Instead of delaying work, several residential groups press ahead with large towers that will take years to deliver, effectively betting that today’s economic jitters will have passed by completion. Their confidence stands out because many investors now pull back from new commercial buildings amid a darker outlook. These groups see demand for inner-city apartments holding up and they are acting on that view.
Behind this push are Gurner Group, Sterling Global Property Group and Malaysian-backed OSK Property, all committing billions of dollars to residential projects in Victoria’s capital. The focus is squarely on apartment towers, not office or retail developments, which have become harder to justify as conditions soften. Developers expect that by the time construction wraps, population growth and housing undersupply will support strong buyer demand. They are also banking on cost pressures easing further over the build cycle.
A key part of their strategy involves working closely with construction partners and locking in arrangements designed to ride out price swings. Developers highlight that supply chains keep shifting and some crucial building inputs are already showing signs of stabilising after sharp increases. Longstanding relationships with contractors allow more flexible contracts, which can be adjusted to changing market conditions.
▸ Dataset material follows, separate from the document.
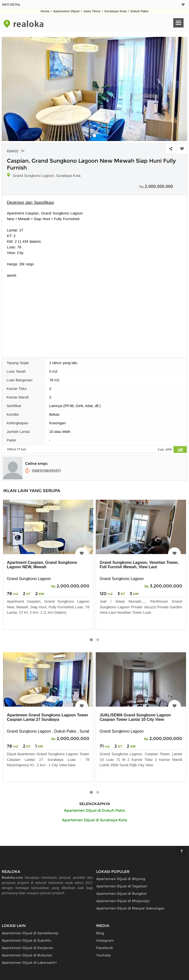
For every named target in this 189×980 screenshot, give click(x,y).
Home (45, 11)
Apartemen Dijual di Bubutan (27, 955)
This collaborative approach aims to protect project viability across cycles rather than relying on short-term cost conditions.
If these bets pay off, Melbourne could see a wave of new apartment stock arrive just as the broader economy looks steadier and housing demand intensifies. The move contrasts sharply with the more cautious tone across the commercial sector, where many projects stall or get shelved. The tension now centres on whether construction costs keep easing fast enough to reward this early optimism.